TASK LIST
A – In the excerpt on Taiwan's foreign exchange reserves, what was the reserve total at the end of July?
B – Reproduce the stretch of the records from the line containing "The image size is (169, 169)." through the line containing "Looking at the screenshot, I should pos(812,63).", swapping "Switch" for "Go" and leaving everything else unchanged.

EXCERPT
-- START --

Taipei, Aug. 6 (CNA) Taiwan's foreign exchange reserves dropped in July, breaking a two-month rising streak, due to market intervention by the local central bank to prevent the Taiwan dollar from falling further against the U.S. dollar.

Data compiled by the local central bank showed Taiwan's forex reserves as of the end of July fell US$1.559 billion from a month earlier to US$571.740 billion.

Tsai Chiung-min (蔡炯民), head of the central bank's Foreign Exchange Department, told reporters on Monday that the bank stepped into the trading floor again last month in a bid to "smooth out volatile capital flows to maintain an orderly foreign exchange market", where the Taiwan dollar countered headwinds from a strong U.S. market.

Tsai said the central bank's intervention in buying local currency and dumping greenback offset the effects of an increase in returns from the investment portfolio managed by the bank during July.

According to the central bank, the U.S. dollar index, which tracks the greenback's value to the currencies of Washington's six major trading partners, rose 1.67 percent in July.

In the wake of the higher U.S. dollar index, the Taiwan dollar fell 1.13 percent against the greenback in the month with the euro down 1.21 percent against the American unit, the Canadian dollar down 0.9 percent, and the Australian dollar down 1.96 percent.

However, the Japanese yen rose 4.76 percent and the Chinese yuan gained 0.68 percent against the U.S. dollar in July.

-- END --

EXCERPTED RECORDS
-- START --

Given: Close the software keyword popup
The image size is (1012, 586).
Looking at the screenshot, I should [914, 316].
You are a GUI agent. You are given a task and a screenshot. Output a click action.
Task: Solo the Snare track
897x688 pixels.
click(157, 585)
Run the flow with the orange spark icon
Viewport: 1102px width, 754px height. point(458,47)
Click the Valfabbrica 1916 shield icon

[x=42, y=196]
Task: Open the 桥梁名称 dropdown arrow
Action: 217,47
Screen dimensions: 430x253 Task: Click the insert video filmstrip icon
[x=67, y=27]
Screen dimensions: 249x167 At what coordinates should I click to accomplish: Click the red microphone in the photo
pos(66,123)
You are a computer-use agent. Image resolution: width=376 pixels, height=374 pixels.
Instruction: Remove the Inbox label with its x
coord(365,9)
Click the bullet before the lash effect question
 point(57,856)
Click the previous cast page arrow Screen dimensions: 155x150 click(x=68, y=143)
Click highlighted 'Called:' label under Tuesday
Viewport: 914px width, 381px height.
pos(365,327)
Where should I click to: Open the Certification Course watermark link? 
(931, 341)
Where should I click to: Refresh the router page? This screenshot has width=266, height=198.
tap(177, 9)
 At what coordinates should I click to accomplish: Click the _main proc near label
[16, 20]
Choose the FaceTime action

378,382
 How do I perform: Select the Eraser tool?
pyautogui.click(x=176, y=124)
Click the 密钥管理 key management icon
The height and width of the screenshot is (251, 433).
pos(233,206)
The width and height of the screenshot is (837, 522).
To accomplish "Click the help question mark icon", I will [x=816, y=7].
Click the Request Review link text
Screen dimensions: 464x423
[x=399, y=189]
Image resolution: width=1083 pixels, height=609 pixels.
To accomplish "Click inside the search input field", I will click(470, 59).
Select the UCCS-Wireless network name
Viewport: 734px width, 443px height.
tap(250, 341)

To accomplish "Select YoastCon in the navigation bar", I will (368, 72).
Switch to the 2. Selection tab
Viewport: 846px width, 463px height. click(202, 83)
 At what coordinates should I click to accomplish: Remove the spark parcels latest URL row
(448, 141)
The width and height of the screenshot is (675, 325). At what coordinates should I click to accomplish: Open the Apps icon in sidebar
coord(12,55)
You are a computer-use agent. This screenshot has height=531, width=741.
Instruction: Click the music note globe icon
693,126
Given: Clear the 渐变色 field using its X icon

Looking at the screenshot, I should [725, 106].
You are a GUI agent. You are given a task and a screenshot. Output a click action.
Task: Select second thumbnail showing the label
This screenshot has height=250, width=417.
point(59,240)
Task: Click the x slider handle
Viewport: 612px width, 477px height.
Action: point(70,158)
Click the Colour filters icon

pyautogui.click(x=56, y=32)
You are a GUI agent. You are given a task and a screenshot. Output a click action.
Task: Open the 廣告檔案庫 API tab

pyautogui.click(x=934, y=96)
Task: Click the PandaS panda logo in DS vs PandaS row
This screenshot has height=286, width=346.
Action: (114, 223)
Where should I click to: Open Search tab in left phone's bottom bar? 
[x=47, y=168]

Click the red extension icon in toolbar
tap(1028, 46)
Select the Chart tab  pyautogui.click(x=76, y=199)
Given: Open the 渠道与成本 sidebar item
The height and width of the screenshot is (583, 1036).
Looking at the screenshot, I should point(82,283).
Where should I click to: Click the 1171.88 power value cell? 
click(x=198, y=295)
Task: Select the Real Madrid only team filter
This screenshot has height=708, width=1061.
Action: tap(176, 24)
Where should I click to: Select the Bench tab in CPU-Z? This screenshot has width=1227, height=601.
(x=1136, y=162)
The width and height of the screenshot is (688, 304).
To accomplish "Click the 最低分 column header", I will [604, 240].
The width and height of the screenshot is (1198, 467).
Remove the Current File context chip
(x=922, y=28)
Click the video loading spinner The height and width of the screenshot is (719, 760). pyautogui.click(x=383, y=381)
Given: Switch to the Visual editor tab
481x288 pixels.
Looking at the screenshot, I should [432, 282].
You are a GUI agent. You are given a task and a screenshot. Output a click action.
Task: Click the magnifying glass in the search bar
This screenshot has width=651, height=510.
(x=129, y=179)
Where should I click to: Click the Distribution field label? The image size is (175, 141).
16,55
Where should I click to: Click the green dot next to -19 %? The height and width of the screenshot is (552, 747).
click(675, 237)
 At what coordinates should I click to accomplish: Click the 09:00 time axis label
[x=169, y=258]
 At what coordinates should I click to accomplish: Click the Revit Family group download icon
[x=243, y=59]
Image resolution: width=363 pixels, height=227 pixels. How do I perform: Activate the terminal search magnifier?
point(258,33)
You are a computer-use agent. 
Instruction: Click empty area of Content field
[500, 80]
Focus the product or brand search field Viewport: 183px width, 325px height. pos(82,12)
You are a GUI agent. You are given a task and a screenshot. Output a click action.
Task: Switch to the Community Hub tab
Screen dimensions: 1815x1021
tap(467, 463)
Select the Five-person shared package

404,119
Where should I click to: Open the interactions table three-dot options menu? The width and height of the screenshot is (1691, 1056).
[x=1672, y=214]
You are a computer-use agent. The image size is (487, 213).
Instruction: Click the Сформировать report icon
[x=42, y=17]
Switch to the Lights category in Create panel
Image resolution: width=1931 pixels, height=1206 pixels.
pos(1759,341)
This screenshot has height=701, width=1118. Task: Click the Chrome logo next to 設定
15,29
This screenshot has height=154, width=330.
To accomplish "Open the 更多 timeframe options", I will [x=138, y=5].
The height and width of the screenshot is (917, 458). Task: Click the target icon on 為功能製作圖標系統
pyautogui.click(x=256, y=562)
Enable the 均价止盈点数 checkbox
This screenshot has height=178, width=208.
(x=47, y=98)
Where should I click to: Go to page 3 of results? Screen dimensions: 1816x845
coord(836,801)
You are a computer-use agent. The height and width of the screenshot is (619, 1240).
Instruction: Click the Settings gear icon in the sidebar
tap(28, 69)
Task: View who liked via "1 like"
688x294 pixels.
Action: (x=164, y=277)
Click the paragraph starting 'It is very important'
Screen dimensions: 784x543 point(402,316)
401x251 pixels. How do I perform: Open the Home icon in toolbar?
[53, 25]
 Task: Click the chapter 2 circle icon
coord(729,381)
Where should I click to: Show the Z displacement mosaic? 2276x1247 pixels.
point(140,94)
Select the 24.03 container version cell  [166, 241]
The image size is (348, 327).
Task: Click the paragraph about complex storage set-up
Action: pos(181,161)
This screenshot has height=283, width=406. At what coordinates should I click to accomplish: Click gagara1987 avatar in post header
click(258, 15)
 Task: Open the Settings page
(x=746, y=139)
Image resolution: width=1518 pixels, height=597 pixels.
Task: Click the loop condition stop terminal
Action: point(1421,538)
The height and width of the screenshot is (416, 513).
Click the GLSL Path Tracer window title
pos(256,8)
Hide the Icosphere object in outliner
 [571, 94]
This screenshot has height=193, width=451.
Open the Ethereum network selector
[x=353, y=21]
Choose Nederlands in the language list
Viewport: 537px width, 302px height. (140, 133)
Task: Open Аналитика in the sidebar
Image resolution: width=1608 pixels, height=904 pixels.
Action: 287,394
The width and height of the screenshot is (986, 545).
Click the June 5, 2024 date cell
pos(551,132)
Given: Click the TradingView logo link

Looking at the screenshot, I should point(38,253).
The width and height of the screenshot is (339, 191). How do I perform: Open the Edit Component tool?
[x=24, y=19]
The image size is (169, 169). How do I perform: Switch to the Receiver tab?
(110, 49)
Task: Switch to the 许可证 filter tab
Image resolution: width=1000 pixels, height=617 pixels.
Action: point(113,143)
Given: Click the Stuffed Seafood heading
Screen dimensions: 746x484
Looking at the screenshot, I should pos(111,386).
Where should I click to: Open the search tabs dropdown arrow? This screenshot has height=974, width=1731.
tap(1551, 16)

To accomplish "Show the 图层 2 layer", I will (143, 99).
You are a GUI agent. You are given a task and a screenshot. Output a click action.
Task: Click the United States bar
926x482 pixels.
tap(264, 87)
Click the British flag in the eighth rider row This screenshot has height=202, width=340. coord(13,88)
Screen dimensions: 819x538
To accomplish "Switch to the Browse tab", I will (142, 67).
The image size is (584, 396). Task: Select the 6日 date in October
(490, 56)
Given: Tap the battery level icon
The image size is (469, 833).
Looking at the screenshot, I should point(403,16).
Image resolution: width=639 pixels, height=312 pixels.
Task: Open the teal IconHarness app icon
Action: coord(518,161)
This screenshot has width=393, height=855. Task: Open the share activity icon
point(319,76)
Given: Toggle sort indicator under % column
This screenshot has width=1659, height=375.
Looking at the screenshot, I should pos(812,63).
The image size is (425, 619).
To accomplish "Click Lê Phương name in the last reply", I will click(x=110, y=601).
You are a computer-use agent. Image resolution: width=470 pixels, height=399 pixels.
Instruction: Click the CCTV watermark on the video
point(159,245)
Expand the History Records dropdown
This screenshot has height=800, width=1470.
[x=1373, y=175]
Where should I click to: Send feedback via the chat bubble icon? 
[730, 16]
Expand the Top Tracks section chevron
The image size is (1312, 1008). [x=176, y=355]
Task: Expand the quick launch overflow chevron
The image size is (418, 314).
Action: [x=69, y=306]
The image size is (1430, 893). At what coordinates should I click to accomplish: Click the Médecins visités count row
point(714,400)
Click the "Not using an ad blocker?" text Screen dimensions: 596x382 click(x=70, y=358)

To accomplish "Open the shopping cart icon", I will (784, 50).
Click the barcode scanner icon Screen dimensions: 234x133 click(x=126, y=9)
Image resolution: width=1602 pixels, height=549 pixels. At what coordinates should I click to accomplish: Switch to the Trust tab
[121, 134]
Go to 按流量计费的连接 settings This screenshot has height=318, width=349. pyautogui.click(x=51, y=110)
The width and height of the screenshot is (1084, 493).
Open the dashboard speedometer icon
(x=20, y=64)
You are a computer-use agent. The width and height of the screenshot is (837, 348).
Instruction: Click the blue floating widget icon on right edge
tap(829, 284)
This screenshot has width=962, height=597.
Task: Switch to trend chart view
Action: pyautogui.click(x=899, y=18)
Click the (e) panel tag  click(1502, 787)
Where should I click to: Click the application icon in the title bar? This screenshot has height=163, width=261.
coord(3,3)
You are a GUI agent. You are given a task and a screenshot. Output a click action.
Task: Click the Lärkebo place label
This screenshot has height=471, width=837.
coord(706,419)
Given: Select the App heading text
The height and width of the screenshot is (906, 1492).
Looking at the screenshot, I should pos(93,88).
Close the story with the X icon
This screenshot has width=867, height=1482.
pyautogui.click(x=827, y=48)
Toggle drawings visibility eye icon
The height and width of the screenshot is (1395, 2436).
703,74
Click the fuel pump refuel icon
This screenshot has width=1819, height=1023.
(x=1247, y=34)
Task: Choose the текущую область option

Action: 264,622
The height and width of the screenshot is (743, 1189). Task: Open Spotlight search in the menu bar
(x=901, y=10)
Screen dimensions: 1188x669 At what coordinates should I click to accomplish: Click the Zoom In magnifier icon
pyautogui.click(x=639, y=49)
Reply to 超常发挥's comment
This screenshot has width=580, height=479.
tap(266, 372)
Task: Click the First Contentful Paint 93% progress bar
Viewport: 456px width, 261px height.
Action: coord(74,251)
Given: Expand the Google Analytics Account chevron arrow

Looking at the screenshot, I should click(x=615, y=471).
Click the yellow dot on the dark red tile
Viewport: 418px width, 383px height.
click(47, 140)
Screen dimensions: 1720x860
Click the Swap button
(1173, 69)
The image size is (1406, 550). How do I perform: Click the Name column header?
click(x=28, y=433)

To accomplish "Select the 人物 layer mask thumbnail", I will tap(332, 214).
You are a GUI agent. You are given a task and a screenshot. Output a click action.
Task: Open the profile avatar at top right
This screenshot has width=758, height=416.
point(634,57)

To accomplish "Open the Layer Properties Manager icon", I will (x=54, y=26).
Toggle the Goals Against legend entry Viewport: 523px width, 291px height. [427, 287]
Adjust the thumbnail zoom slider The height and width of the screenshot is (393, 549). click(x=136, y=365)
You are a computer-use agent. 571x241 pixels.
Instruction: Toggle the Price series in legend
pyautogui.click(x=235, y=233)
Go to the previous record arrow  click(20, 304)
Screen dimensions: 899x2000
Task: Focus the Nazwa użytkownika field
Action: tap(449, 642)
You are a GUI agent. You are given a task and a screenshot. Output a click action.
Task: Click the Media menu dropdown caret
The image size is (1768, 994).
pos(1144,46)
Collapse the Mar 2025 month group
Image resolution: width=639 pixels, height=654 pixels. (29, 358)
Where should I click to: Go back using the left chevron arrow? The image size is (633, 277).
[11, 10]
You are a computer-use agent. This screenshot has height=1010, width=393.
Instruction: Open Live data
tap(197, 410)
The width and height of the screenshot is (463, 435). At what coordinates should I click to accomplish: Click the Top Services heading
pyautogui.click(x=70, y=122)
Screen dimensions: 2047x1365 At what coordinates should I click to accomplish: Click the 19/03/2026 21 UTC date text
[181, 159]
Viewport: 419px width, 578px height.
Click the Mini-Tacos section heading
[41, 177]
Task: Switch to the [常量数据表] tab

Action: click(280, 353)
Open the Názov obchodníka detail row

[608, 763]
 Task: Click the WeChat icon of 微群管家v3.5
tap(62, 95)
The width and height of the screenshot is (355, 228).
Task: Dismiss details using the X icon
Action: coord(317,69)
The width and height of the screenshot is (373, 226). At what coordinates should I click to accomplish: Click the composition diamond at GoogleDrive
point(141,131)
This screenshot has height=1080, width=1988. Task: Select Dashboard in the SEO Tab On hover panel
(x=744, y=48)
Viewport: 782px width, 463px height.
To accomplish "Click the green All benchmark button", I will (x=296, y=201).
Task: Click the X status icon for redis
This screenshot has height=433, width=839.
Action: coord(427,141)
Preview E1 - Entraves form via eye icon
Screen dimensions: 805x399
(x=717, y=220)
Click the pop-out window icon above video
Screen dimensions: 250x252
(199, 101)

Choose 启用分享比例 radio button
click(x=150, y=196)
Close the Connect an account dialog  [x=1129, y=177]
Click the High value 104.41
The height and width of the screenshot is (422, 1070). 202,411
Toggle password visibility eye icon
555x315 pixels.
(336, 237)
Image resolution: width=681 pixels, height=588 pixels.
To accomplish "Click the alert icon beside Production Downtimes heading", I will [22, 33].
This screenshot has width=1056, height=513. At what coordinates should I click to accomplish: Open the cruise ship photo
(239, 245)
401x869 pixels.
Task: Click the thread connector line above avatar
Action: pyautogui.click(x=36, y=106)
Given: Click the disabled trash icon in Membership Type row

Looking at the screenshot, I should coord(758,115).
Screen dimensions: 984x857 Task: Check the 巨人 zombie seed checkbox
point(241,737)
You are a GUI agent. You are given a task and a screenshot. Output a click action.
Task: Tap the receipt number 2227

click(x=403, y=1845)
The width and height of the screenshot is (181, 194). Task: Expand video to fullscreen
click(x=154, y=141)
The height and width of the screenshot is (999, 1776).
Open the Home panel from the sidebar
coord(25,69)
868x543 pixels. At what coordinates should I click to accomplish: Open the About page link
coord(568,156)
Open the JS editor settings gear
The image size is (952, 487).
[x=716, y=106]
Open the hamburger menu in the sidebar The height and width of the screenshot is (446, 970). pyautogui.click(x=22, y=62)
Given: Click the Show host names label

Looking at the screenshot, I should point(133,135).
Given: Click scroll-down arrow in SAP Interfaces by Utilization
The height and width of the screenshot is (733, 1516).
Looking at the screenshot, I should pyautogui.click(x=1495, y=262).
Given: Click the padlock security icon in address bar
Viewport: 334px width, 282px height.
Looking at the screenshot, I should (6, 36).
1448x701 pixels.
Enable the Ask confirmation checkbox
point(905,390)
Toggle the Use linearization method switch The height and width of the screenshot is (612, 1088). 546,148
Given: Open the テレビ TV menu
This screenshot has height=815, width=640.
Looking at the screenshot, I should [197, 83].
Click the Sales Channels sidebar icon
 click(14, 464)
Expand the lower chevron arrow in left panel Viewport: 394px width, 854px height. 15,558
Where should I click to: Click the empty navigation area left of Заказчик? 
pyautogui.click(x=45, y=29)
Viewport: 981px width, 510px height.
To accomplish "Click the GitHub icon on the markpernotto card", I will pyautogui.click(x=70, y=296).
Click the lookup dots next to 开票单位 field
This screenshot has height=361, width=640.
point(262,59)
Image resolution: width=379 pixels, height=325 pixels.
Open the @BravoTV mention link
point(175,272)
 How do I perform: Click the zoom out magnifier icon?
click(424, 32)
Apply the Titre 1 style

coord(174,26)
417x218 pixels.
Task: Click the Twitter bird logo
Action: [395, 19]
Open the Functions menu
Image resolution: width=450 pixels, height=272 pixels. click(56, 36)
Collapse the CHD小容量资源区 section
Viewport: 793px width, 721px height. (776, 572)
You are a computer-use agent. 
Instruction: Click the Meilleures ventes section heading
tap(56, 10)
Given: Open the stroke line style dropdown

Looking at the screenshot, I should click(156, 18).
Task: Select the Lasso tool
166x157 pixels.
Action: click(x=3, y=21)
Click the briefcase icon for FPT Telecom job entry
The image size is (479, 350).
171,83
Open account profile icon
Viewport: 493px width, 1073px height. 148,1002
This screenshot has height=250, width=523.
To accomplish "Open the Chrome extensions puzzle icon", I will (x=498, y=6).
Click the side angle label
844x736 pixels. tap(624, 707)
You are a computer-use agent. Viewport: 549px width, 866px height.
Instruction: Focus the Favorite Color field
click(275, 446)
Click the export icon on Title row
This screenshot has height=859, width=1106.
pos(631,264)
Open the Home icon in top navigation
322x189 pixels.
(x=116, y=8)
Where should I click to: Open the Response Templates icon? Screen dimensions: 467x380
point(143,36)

-- END --

WRITTEN RESPONSES
A – US$571.740 billion

B –
The image size is (169, 169). How do I perform: Go to the Receiver tab?
(110, 49)
Task: Go to the 许可证 filter tab
Image resolution: width=1000 pixels, height=617 pixels.
Action: point(113,143)
Given: Click the Stuffed Seafood heading
Screen dimensions: 746x484
Looking at the screenshot, I should pos(111,386).
Where should I click to: Open the search tabs dropdown arrow? This screenshot has height=974, width=1731.
tap(1551, 16)

To accomplish "Show the 图层 2 layer", I will (143, 99).
You are a GUI agent. You are given a task and a screenshot. Output a click action.
Task: Click the United States bar
926x482 pixels.
tap(264, 87)
Click the British flag in the eighth rider row This screenshot has height=202, width=340. coord(13,88)
Screen dimensions: 819x538
To accomplish "Go to the Browse tab", I will (142, 67).
The image size is (584, 396). Task: Select the 6日 date in October
(490, 56)
Given: Tap the battery level icon
The image size is (469, 833).
Looking at the screenshot, I should point(403,16).
Image resolution: width=639 pixels, height=312 pixels.
Task: Open the teal IconHarness app icon
Action: coord(518,161)
This screenshot has width=393, height=855. Task: Open the share activity icon
point(319,76)
Given: Toggle sort indicator under % column
This screenshot has width=1659, height=375.
Looking at the screenshot, I should pos(812,63).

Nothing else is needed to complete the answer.